**Passage shown:**
---------------
Lacking a vital solid emotional footing, these individuals — children, maturing into adolescents, young adults and even adults — simply cannot process and bear deep personal loss. Or perhaps even the threat of it. Their responses, as a result, are frequently of tragic and catastrophic proportions.
The absence of a relational home often leads to a domestic life in which a constant state of trauma exists. Terror is the underlying condition. Fear is consciously or unconsciously experienced and endured by all in the home setting.
How minimizing sows the seeds of hidden shame
Self-annihilating and destructive thoughts and behaviors may result. There are strong hidden strands of shame, the result of unrecognized painful trauma states.
Degenerative beliefs take root: “My experience does not matter, therefore I don’t matter. I am not important.” These thoughts become embedded in a person’s “organizing principles” (beliefs a person develops, based on experience of one’s self and others).
When emotional care is given little or nonexistent value within a home, the belief often takes hold that these normal needs are unnecessary and a sign of weakness. If human vulnerability and emotional dependency fail to be cherished and nurtured, a focused lens of compensatory rage and shame can emerge, resulting in destructive behaviors against property, the self, or others.
Parents and caregivers of DESD children are tuned into values popularly espoused by our media and society. In addition to housing and food, the providers are expected to provide, in some combination, entertainment systems, sporty transportation, stylish clothing, education and trust funds. As essential as some are to the well-being of youngsters, their well-intentioned providers sometimes focus too narrowly on providing this type of material custodial care.
This often leaves the fragile, creative, and emerging precious emotional world of the child outside the value proposition. The child’s true and inner self receives only the material goods in lieu of the support of a consistent relational home.
---------------
**Material supplied:**
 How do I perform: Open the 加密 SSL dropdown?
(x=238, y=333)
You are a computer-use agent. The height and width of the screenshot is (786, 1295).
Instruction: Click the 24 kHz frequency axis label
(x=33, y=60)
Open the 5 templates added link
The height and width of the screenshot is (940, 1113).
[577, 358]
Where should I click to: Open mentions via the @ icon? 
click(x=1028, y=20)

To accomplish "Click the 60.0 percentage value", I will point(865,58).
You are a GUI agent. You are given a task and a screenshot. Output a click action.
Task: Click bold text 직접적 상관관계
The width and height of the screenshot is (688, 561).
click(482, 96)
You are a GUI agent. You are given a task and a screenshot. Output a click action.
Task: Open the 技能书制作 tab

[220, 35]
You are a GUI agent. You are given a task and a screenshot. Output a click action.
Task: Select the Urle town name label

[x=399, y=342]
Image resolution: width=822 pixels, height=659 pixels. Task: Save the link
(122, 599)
---------------
**Problem A:**
Answer from the passage on the relational home:
(i) What does it name as the underlying condition in a domestic life without a relational home?
(ii) How does it define "organizing principles"?
(iii) Against what three targets can the destructive behaviors it describes be directed?
**Problem B:** Continue the passage on the relational home from its last sentence.

**Task answer A:**
(i) Terror.
(ii) Beliefs a person develops, based on experience of one's self and others.
(iii) Property, the self, or others.

**Task answer B:**
As this value set prevails, with emotional needs and the relational home relatively weightless in the cultural equation, trauma states steadily emerge. These unrecognized trauma states often manifest in familiar symptoms such as chronic pain, depression and anxiety. In children, the commonly diagnosed attention deficit disorder; in teens, the oppositional defiant disorder. Often these behaviors are therapeutically misdiagnosed.
Unfortunately, unless we reverse the course of some core family values to include emotional care with contextual meaning (R. D. Stolorow), we will continue to find ourselves on a trajectory of more medications, more personal electronics replacing human contact, and more children and teens crying out in defensive rage and shame — unaware of what they are seeking, only knowing that profound loneliness and isolation sit at the seat of their souls.
An additional aspect of DEST relates to the concept of a “closed family system” (Bowen).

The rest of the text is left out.